It remains to be seen if differing branches of the PLA can establish the level of cross service cooperation required to facilitate information dominance and effective employment of a networked A2/AD system given current institutional barriers (RAND, 2015). Furthermore, as PLA units gain greater cross service cooperation and improve their networked A2/AD capabilities, they become more susceptible to disruptive attacks against their C4ISR assets in a similar manner as the current vulnerability of American forces (Clark, 2014).

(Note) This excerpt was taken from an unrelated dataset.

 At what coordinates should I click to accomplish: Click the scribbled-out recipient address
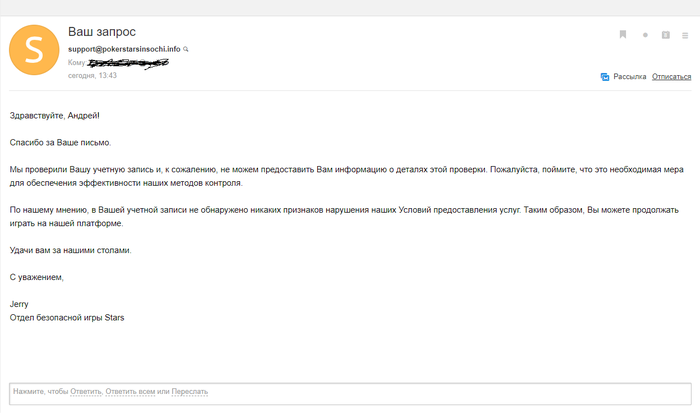(128, 63)
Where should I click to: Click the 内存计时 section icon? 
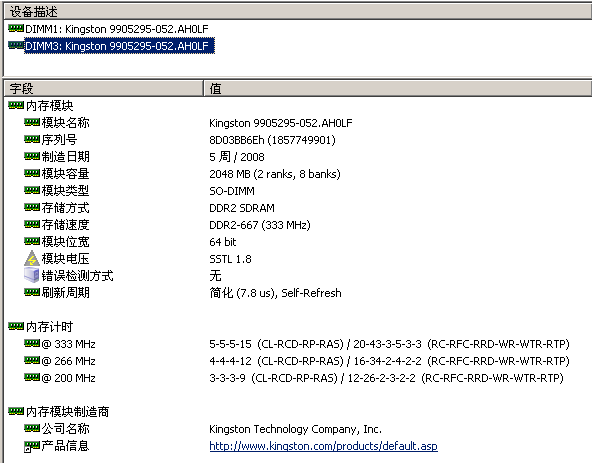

Capabilities: IADS, C4ISR, and Fighter Aircraft 

For the purposes of this article, aspects of China's integrated air defense system (IADS) and C4ISR capabilities will be discussed as it is most relevant to fourth and fifth generation fighter operations. However, it is important to note that anti-ship ballistic missiles, anti-ship cruise missiles, conventional ballistic missiles, etc. all contribute towards China's A2/AD capabilities within the first two island chains. China's IADS includes ground radars, surface to air missiles, command and control (C2) sites, intelligence surveillance and reconnaissance assets (ISR), and fighter aircraft.

Image 3: HQ-9 site near Beijing. Image Credit: Sean O'Connor, 2007.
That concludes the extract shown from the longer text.